⟨

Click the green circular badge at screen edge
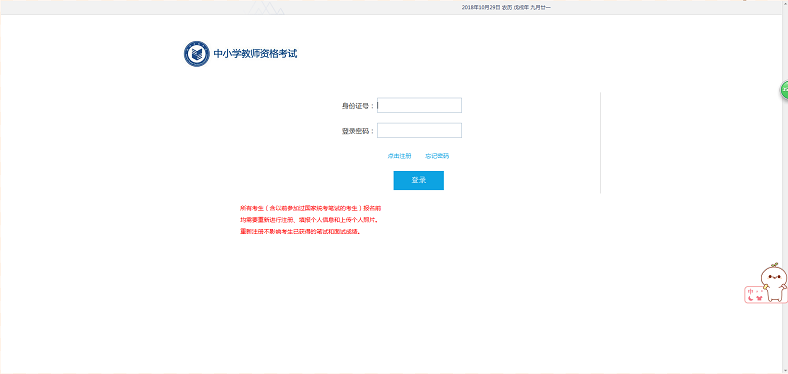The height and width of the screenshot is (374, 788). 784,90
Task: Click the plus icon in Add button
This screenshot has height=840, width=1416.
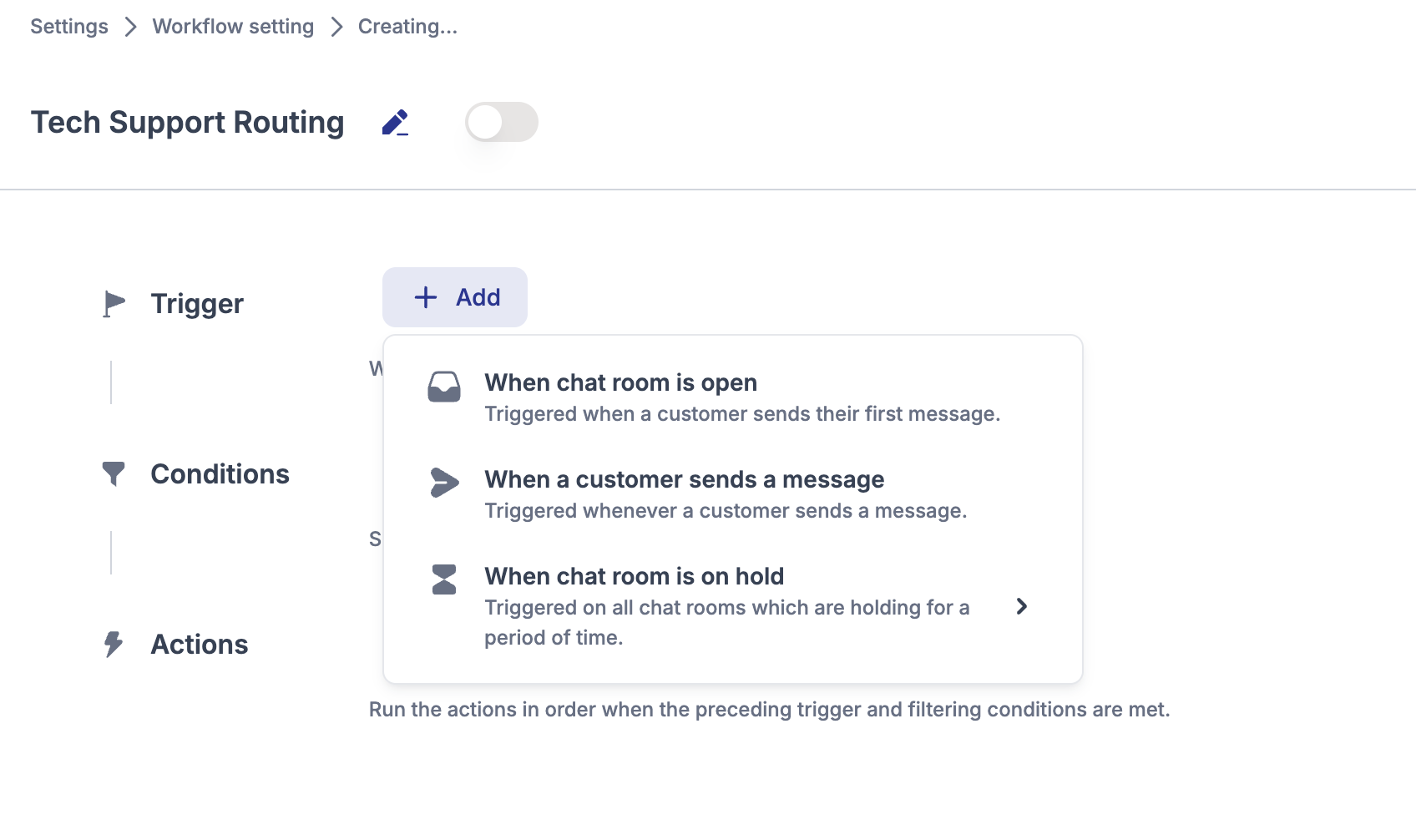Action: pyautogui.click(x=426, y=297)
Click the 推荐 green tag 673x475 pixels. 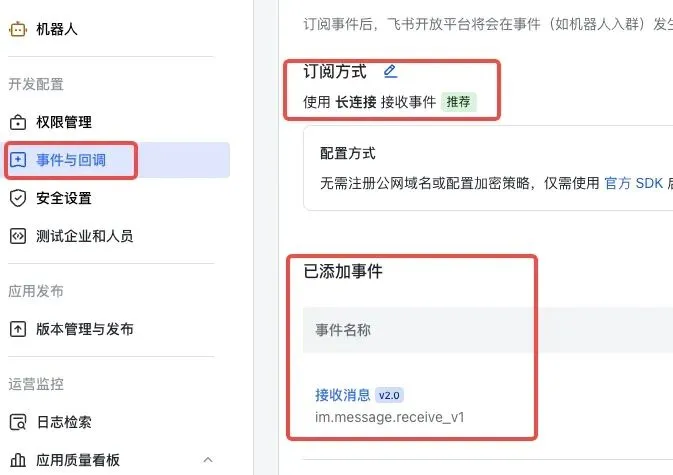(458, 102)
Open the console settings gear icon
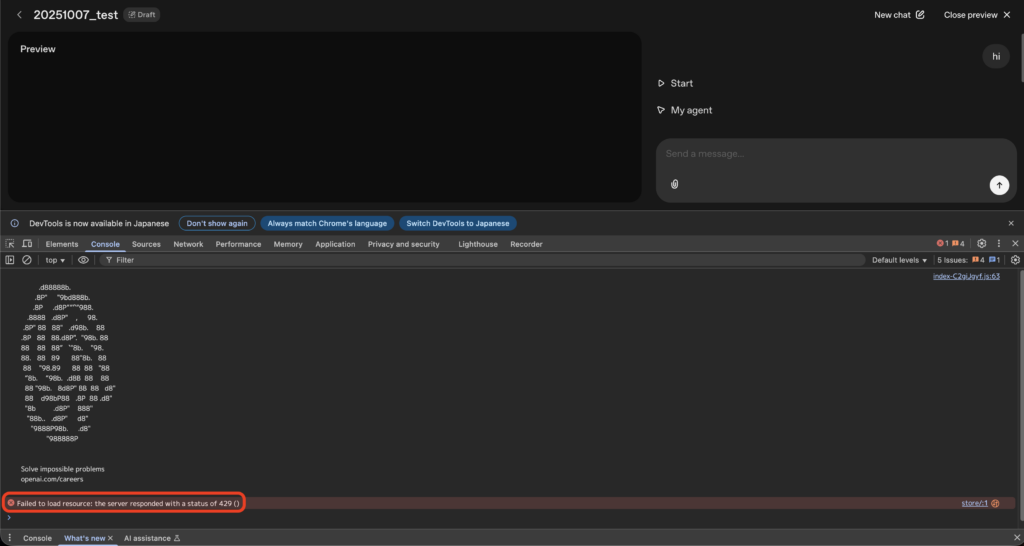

⟩
⟨

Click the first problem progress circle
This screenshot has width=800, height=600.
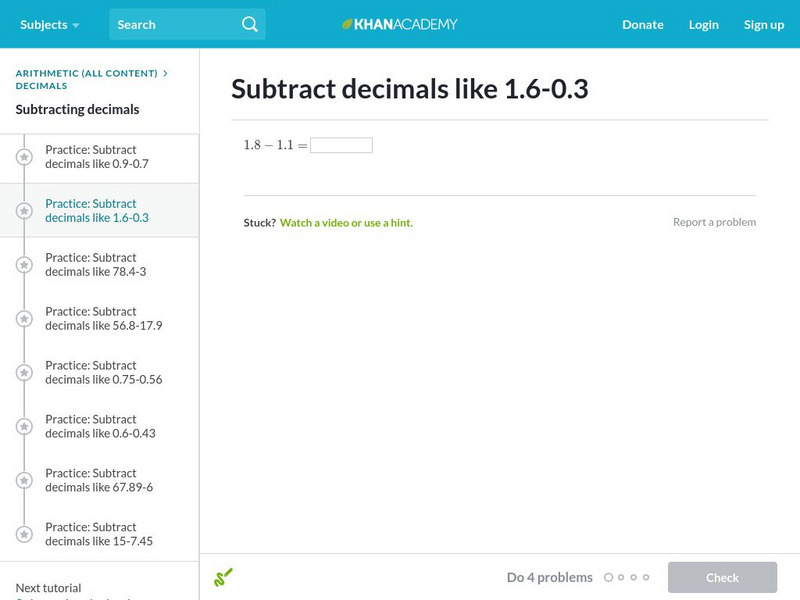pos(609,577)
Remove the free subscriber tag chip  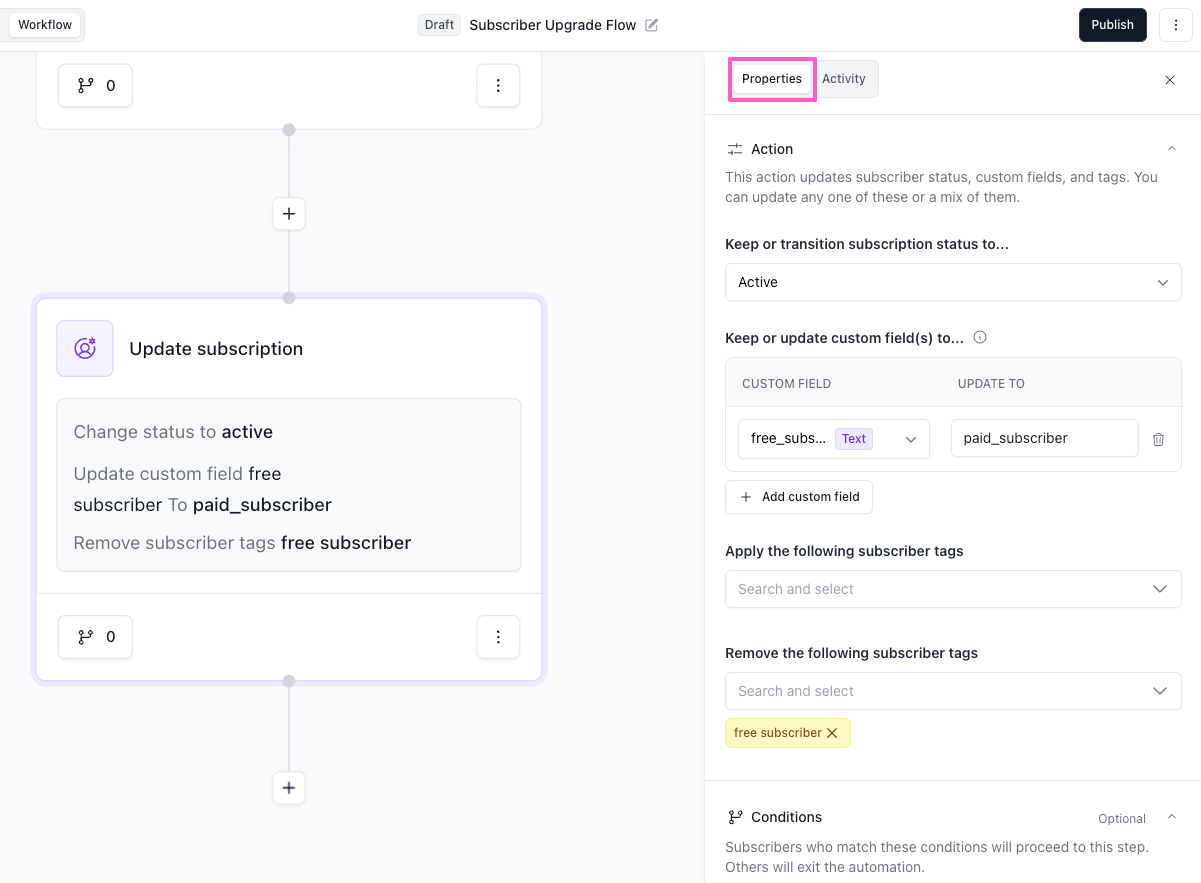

⟩

Starting with the line above that holds "This screenshot has width=800, height=600.", restate each line word for word up to and including the line that holds "Remove the free subscriber tag chip". Drop the pictures.

This screenshot has width=800, height=600.
pos(609,577)
Remove the free subscriber tag chip  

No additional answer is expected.